> Task directions: Count the lines in the data below that contain the string "Instruction". Reply with the number only.

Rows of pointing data
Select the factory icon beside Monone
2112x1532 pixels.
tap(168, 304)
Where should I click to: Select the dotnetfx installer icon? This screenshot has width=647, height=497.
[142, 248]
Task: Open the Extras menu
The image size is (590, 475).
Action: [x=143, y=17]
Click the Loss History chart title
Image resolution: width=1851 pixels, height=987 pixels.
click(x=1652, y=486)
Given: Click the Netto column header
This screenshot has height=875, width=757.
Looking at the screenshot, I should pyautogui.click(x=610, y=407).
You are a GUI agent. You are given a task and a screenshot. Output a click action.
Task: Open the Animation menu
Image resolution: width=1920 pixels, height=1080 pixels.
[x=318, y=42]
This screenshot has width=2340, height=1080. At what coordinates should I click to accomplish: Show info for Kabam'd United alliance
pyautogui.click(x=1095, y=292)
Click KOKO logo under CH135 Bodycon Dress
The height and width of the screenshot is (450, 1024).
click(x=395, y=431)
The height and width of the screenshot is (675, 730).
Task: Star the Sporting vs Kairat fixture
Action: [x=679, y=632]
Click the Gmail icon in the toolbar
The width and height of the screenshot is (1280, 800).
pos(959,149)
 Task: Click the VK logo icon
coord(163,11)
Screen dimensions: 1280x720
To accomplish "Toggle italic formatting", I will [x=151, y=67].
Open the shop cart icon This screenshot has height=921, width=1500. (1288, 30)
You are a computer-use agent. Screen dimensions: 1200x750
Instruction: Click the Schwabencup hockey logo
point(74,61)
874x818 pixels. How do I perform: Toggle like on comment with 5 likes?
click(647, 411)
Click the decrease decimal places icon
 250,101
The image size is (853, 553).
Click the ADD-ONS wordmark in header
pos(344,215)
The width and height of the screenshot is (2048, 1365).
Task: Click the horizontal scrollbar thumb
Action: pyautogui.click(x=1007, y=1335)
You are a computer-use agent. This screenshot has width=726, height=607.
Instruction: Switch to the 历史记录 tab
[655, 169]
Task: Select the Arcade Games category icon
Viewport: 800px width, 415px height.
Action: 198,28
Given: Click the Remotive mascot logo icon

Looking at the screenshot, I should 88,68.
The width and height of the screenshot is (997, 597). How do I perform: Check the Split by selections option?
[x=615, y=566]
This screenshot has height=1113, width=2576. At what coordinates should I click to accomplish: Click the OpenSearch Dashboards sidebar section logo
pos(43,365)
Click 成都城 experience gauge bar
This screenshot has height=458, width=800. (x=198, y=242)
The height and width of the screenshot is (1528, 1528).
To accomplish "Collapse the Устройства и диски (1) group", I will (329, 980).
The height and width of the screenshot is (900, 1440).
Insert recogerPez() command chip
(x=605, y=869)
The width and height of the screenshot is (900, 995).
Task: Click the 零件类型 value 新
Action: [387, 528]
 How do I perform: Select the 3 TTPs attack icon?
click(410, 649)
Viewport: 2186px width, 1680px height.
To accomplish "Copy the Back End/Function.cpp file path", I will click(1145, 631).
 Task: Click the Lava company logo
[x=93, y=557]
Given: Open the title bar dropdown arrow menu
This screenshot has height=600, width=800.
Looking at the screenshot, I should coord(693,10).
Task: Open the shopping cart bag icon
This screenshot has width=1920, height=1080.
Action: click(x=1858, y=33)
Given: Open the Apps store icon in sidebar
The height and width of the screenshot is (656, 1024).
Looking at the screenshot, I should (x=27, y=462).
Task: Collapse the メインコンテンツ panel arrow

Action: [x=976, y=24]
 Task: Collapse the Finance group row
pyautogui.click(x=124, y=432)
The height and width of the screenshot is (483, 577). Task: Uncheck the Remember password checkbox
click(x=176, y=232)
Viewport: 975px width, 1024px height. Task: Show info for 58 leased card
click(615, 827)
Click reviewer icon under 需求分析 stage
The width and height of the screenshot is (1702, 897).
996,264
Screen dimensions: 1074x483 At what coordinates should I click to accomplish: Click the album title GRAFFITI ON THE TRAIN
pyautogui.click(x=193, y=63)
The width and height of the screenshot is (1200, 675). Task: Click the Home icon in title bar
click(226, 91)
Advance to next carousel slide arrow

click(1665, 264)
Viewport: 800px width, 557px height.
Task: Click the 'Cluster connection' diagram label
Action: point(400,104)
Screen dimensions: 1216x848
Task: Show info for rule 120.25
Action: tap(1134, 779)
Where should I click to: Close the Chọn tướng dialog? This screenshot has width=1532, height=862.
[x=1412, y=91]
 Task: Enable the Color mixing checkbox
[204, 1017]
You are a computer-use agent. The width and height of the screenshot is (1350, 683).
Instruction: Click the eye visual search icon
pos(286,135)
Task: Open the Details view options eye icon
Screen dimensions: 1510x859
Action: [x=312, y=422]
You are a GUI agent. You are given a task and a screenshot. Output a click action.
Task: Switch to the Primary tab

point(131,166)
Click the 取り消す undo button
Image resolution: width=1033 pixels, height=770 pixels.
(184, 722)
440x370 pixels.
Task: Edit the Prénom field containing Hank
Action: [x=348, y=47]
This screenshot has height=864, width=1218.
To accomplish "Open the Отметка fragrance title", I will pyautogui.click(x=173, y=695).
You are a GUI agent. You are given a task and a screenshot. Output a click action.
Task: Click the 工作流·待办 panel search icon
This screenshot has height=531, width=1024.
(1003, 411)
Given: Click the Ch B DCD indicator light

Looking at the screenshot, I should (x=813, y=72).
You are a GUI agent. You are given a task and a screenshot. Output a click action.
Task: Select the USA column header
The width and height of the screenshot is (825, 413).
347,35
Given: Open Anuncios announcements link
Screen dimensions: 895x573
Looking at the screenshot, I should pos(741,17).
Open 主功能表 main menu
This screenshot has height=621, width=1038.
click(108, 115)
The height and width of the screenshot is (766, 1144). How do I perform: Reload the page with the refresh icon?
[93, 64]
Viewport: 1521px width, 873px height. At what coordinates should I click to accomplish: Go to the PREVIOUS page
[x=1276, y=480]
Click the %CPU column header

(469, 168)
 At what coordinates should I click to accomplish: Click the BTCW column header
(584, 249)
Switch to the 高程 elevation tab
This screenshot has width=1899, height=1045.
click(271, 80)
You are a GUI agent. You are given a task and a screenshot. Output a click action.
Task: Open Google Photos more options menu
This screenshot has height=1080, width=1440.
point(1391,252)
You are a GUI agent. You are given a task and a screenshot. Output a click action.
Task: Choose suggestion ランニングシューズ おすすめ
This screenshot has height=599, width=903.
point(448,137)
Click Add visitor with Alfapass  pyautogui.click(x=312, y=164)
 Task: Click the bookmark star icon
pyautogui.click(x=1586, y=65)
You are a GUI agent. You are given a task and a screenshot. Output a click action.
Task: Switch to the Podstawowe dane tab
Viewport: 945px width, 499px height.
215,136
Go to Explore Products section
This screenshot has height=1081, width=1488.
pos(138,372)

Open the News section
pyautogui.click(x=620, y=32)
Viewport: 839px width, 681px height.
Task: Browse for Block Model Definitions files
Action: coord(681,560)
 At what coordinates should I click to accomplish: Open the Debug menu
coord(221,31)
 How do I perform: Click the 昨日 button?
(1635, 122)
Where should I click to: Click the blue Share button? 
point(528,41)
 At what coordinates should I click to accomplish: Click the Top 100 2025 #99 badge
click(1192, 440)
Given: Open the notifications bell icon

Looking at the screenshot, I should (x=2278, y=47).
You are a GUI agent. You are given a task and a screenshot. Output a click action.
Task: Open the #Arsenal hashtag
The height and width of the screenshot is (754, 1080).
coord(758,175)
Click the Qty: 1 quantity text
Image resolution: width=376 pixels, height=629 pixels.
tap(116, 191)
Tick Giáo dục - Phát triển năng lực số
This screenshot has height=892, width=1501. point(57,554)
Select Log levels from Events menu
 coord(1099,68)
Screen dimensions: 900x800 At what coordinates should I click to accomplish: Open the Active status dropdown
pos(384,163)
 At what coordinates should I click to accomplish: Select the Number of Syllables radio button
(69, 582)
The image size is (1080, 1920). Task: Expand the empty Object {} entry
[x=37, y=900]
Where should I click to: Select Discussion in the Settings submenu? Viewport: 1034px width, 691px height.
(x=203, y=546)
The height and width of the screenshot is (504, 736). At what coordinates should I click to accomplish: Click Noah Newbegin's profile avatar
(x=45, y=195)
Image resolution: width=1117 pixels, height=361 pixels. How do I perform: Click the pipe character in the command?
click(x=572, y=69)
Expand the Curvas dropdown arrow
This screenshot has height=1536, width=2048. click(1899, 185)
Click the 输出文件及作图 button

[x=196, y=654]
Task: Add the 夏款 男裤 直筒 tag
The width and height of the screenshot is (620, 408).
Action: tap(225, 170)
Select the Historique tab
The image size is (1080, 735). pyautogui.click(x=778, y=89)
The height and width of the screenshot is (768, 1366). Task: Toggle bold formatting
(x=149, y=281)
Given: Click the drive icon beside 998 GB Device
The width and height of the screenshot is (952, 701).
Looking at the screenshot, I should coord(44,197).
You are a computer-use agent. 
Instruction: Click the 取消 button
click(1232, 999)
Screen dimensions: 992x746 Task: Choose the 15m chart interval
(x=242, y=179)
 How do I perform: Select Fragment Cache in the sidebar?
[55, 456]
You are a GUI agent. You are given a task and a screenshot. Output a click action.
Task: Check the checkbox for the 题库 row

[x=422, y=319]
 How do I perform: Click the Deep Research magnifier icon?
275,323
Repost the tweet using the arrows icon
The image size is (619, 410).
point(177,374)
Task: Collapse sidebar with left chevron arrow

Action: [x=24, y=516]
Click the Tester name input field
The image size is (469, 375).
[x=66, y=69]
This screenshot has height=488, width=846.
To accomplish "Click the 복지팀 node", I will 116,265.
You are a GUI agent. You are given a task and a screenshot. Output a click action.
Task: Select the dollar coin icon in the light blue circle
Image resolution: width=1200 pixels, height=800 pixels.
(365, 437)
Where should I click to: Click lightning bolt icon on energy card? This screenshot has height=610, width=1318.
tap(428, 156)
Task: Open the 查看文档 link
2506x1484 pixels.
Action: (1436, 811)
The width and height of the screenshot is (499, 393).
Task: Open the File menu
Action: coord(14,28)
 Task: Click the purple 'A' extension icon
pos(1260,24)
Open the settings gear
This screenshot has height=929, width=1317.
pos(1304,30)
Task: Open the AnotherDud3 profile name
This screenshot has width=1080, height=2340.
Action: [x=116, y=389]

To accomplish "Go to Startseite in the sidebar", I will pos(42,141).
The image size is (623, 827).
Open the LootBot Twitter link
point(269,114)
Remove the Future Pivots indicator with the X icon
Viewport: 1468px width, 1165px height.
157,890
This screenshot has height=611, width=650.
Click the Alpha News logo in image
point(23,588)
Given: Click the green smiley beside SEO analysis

> Reply to the exercise: 4